** Supplied data follows **

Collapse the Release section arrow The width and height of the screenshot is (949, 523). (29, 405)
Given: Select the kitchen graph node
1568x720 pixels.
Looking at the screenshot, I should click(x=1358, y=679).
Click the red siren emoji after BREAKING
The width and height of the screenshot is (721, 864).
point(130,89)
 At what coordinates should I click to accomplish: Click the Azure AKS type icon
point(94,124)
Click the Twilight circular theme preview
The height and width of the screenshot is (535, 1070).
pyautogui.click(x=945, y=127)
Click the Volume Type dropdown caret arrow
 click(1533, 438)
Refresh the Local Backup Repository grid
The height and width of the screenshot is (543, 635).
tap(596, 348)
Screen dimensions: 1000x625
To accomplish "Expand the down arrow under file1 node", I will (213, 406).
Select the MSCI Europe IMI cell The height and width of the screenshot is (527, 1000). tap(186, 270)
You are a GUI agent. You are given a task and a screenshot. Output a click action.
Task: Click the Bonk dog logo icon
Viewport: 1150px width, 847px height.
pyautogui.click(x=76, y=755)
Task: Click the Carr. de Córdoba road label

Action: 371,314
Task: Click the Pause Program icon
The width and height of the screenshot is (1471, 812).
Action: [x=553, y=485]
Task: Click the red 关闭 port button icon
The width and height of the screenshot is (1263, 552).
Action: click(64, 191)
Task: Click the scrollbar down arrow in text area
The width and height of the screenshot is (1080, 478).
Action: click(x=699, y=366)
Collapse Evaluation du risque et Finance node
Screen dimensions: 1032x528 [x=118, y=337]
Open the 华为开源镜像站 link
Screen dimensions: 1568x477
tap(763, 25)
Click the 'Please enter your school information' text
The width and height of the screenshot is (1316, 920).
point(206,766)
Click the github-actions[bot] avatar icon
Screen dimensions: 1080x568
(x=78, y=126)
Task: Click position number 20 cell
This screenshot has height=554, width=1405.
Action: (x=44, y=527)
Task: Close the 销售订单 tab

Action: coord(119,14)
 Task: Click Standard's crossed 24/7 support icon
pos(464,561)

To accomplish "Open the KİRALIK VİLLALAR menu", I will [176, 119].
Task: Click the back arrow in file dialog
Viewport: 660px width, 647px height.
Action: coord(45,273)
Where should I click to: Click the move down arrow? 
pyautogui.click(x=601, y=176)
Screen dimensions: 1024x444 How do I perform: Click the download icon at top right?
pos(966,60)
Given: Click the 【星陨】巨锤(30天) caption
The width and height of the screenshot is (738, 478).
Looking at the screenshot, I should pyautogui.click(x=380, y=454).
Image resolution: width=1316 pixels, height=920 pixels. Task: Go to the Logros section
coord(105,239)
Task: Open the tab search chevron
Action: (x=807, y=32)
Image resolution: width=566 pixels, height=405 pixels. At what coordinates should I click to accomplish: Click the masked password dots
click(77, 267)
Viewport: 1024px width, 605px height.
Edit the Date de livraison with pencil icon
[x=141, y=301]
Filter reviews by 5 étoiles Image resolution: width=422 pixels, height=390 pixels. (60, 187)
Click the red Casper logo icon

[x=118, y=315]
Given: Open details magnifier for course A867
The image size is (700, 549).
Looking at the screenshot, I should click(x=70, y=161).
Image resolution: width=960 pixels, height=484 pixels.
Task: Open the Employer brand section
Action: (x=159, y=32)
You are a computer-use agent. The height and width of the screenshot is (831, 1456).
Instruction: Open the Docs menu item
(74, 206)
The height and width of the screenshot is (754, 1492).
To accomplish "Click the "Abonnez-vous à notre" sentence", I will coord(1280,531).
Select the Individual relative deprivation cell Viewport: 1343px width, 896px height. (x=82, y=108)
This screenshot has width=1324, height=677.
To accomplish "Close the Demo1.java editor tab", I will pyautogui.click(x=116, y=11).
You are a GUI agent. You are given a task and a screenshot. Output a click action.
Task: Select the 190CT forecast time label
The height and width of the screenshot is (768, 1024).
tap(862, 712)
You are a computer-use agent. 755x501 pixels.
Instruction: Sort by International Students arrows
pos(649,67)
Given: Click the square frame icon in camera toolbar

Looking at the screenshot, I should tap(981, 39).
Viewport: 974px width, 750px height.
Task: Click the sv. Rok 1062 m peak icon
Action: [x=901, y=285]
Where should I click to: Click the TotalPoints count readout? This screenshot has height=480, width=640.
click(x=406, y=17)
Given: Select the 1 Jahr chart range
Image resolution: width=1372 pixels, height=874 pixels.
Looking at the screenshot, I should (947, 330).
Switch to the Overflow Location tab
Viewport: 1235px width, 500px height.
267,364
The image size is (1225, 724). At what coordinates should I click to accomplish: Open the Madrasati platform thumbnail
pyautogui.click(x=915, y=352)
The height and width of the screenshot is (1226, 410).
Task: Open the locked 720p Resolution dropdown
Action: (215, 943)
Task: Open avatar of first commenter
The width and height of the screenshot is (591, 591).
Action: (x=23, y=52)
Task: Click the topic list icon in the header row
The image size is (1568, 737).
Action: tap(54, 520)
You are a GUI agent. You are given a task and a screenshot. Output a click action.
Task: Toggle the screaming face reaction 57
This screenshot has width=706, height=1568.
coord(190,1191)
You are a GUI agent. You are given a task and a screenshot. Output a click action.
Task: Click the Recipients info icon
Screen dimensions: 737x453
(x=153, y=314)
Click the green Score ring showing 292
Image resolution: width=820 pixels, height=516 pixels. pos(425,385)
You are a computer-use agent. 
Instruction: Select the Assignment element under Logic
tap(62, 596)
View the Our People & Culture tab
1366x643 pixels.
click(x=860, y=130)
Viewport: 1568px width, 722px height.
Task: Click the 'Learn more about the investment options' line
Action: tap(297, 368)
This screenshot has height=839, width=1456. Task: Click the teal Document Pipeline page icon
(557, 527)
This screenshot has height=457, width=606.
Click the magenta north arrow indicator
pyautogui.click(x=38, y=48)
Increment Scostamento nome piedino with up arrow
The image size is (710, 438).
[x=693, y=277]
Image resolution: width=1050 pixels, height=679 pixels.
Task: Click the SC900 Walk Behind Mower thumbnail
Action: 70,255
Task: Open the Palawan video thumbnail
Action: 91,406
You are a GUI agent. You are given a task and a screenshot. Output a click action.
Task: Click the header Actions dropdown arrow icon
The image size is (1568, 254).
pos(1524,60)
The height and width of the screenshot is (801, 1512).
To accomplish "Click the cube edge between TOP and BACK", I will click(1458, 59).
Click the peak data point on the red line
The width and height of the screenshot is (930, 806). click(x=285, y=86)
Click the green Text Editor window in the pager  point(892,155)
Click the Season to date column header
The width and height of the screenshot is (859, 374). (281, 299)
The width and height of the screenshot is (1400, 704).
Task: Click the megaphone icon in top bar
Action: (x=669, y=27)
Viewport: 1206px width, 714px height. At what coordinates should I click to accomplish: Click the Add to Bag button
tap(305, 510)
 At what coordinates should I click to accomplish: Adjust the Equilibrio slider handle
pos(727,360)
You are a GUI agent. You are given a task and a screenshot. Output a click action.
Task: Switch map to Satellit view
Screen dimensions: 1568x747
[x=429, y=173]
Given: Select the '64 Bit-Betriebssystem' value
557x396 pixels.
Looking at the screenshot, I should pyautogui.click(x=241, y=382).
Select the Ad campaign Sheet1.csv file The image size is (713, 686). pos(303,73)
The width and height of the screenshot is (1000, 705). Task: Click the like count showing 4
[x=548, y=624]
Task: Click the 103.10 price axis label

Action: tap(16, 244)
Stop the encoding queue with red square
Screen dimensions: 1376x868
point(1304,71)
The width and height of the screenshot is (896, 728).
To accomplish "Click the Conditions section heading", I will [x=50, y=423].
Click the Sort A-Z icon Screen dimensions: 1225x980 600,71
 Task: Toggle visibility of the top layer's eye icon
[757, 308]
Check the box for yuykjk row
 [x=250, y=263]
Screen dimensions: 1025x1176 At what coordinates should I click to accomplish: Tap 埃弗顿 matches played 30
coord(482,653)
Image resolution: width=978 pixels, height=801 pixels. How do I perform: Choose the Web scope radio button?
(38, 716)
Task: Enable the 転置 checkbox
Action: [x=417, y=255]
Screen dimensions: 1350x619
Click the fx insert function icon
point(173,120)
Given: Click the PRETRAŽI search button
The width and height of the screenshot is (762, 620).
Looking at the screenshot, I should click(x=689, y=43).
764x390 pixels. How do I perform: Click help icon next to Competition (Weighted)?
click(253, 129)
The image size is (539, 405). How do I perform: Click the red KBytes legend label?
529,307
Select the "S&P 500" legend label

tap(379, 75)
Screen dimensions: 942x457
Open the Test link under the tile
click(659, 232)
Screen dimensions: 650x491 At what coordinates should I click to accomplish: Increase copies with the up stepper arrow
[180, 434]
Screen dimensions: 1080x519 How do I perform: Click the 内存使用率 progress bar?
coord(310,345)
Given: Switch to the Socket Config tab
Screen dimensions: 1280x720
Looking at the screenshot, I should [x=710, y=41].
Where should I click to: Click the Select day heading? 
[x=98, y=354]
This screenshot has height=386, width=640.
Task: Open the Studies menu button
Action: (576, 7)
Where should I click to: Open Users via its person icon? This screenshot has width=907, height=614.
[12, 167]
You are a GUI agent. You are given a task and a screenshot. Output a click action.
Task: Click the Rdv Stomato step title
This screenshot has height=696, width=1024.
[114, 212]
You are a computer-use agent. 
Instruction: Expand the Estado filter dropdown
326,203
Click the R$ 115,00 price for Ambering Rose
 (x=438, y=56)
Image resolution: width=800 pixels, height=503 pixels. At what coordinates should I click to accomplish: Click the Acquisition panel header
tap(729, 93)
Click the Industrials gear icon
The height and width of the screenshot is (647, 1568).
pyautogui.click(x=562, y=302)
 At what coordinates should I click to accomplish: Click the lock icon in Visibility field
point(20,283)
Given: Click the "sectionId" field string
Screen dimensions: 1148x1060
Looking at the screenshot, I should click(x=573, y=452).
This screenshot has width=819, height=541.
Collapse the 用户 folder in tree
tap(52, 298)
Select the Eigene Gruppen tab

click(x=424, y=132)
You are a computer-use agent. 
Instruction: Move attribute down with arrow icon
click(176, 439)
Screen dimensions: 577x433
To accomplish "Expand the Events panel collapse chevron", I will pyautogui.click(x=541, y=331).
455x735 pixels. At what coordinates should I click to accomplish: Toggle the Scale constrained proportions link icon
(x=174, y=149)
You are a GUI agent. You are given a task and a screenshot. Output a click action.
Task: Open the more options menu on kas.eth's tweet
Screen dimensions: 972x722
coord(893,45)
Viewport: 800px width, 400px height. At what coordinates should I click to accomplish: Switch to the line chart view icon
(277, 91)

** End of Supplied data **

Each line above that contains the string "will" should be identified and copied.

● Exercise answer
To accomplish "Expand the down arrow under file1 node", I will (213, 406).
To accomplish "Open the KİRALIK VİLLALAR menu", I will [176, 119].
To accomplish "Click the "Abonnez-vous à notre" sentence", I will coord(1280,531).
To accomplish "Close the Demo1.java editor tab", I will pyautogui.click(x=116, y=11).
To accomplish "Click the cube edge between TOP and BACK", I will click(1458, 59).
To accomplish "Click the Conditions section heading", I will [x=50, y=423].
To accomplish "Expand the Events panel collapse chevron", I will pyautogui.click(x=541, y=331).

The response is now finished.